Fisher Building
When the seven Fisher brothers received $200 million for their body-panel company from General Motors in 1926, they commissioned Albert Kahn to build a monument to their success — and Albert Kahn, who had spent two decades rationalising the factory for Detroit’s auto industry, brought everything he knew about structure and light to the task of building something purely, unapologetically beautiful.
At a glance
The Fisher Building stands at 3011 West Grand Boulevard in Detroit’s New Center district, two miles north of downtown, in the area that General Motors and the Fisher family developed as an alternative commercial hub in the 1920s. Designed by Albert Kahn (1869–1942) and completed in 1928, it rises 30 storeys (441 feet) in a Gothic-inflected Art Déco composition originally conceived as the first of three towers — a plan the Depression ended after only one was built. The building’s defining feature is its interior arcade: a 260-foot-long street-level galleria with a painted vault of gold leaf and mosaic, lined with shops, galleries, and theatres. Designated a National Historic Landmark in 1989, it was acquired by Bedrock Detroit in 2015 and continues to operate as commercial office and retail space.
Key facts
- Architect: Albert Kahn (1869–1942)
- Client: Fisher brothers (Frederick J., Charles T., William A., Lawrence P., Edward F., Alfred J., Howard A.)
- Completed: 1928
- Height: 30 storeys, 441 ft (134 m)
- Style: Art Déco (Gothic-inflected)
- Interior arcade: 260 ft (79 m) galleria with painted gold-leaf vault
- Address: 3011 West Grand Boulevard, Detroit, MI 48202
- GPS: 42.3697, −83.0770 — Google Maps
- Designation: National Historic Landmark (1989)

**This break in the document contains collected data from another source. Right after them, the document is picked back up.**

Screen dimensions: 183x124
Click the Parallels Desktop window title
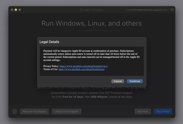92,10
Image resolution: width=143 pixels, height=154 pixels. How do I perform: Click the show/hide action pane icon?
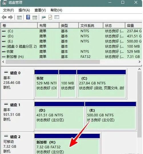point(35,17)
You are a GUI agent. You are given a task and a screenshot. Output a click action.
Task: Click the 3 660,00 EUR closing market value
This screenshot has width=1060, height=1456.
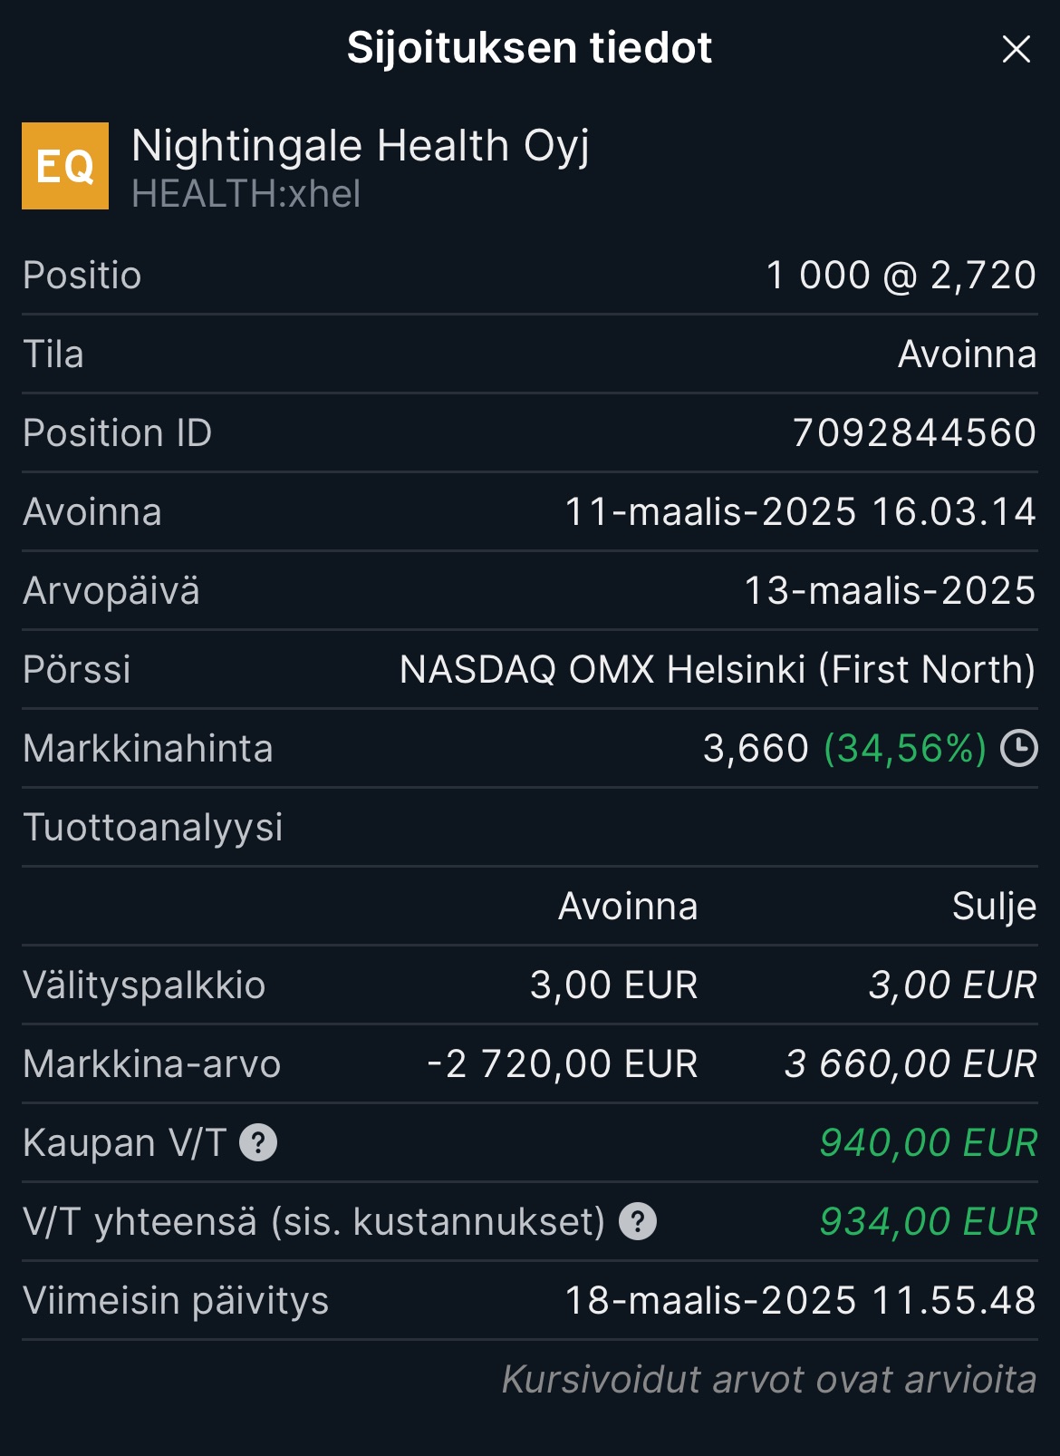point(911,1064)
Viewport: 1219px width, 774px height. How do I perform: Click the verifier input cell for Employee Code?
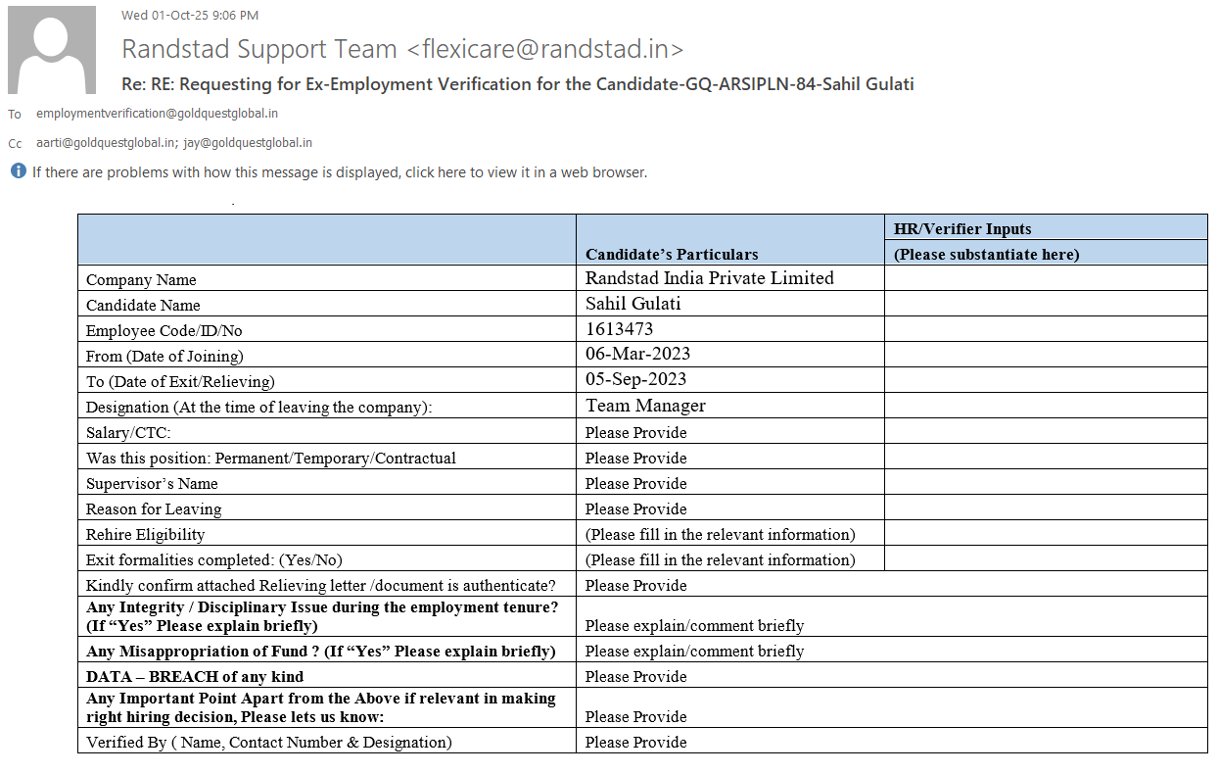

- Original plan: Three towers projected; only one built (Depression, 1929)
History
Albert Kahn had built his reputation, and Detroit’s industrial economy, on the engineering of the automobile factory. Between 1903 and the late 1920s, he designed for Ford, Chrysler, and General Motors a series of reinforced-concrete and daylit factory buildings that became the model for twentieth-century industrial architecture worldwide. But Kahn was also the architect of choice for Detroit’s commercial and institutional commissions, and when the Fisher brothers — who had made their fortune supplying body panels to every major auto manufacturer — sold their company to General Motors in 1926 for what was then the largest cash transaction in American business history, they came to Kahn with an instruction that was essentially open-ended: build us something worthy of the sum.
The site on West Grand Boulevard was part of a deliberate programme to develop a second business district north of downtown. General Motors had already committed to building its headquarters there (the General Motors Building, completed 1923, also a Kahn design), and the Fishers saw their tower as the centrepiece of a complex that would eventually include three towers arranged around a central plaza. The Depression halted that plan after the first tower, but the single building that exists is so fully resolved — so complete in its ornamental programme, so generous in its public interior — that the absence of its intended companions is not felt as a loss.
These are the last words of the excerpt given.